The world seems to have reached that stage of enlightenment in political affairs which recognizes both the right and propriety of political communities in taking the best care they can of their own interests, provided they do so without infringing upon the rights of others. It is in pursuance of this principle that Northern sentiment in these United States, disregarding and ignoring the constitutional compact made in other times and under different circumstances, arrays itself in hostility to the exercise of rights which it regards as inimical to its interests and well-being; and it is in accordance with the same principle that those communities in the South which have seceded from the United States, have taken a course which to them seems best for the promotion of their own interests and the protection of their rights.

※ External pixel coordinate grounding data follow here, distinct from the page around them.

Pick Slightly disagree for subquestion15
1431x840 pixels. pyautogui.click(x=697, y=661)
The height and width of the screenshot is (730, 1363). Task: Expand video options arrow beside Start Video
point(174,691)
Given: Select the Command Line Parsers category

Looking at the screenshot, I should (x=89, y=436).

This disruption of the United States changes the relations of the West materially to its late confederates, and there are but few alternatives left it to choose from in the new relation it may think it best for its interests to adopt. Will it for the sake of a mere Political connection with eastern Manufacturing States, consent to pay forty or fifty per cent more for commodities, the manufacture of these States, than it can purchase similar commodities for by forming a Political alliance with those States through whose Ports commerce will be comparatively unrestricted, and where western productions will find a better market than they will at Ports where commerce will be practically inhibited[?] In the language of Mr. Lincoln "we are only asking questions" but we confess that they are questions which embrace considerations for Western thought which will soon have to be determined on, and on the decision of which will depend in a large degree the future happiness and prosperity of the West.

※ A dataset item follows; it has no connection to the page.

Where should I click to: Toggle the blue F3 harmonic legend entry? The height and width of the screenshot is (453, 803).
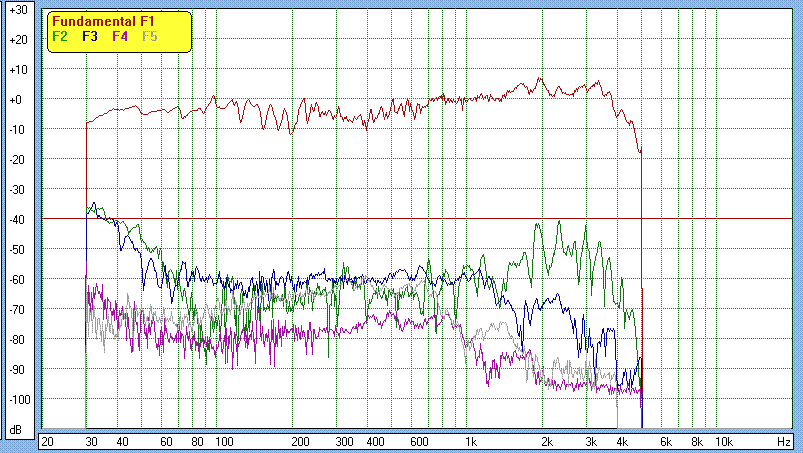click(90, 36)
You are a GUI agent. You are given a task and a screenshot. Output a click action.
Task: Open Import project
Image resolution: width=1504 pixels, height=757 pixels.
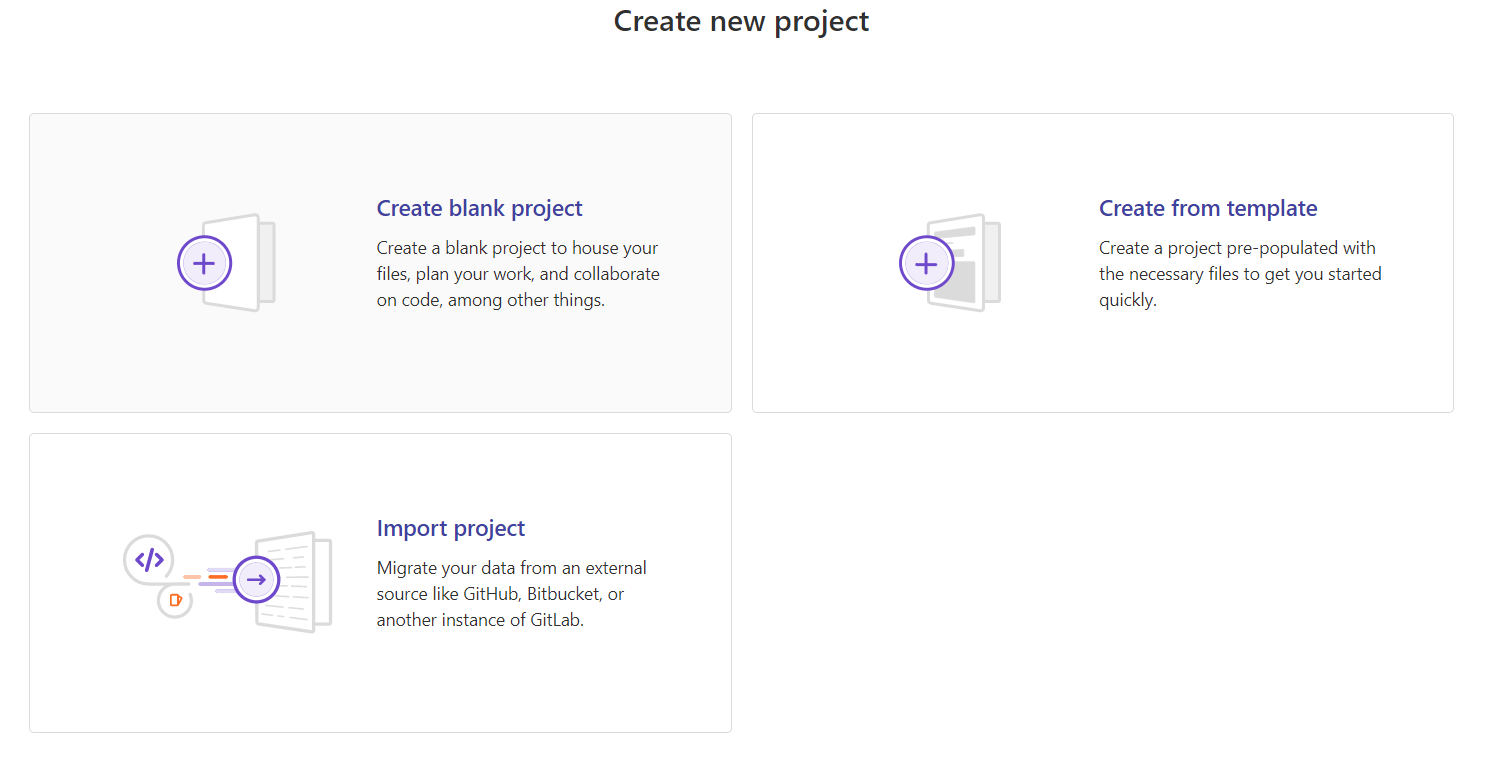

We are not unaware of the effect it may have upon certain minds to put these questions at the present time. There are still left many of a class of persons who perceive evil intent in every foreshadowing of future events which may be repugnant to their wishes. The business of a journalist, to be worth anything beyond the mere publication of transpiring events, is to anticipate, if it can, what is likely to be the effect of certain causes, and to warn the reader in advance of what it thinks likely to occur. Such has been, under our direction, the course of the HERALD, and although the conclusions we have drawn from time to time from transpiring events have not been such as was the most desirable to be experienced, and which in several instances it would have been much more desirable to avoid, yet it was not for us to lull into a false security those who depended upon us for a candid opinion, or to remain an indifferent spectator of popular movements which we plainly perceived would revolutionize the country and lead to the establishment of new political relations among the States of the Union. All this was foreseen and anticipated, yet there are those among the community, perhaps among the readers of the HERALD, to whom it is a mortal offense to draw legitimate conclusions from causes which inevitably produce anticipated results. To such persons especially we commend the consideration of the questions suggested by the dismemberment of the Union and the establishment by some of its fragments of a new Confederacy.

The time for mere Partisanship is past, and it is not in the light of Party Politics, nor by means of Party organizations that the future course of the West must be guided. Democrats, Republicans or whatever else we may have been in politics, concerns our future relations to the existing and probable future condition of the rest of the country but little. The PEOPLE Of the West must act for themselves as other sections of the Union act for their own peculiar advantage, and in doing so, it is not as partisans but as Patriots and Statesmen that conscience should approve our course.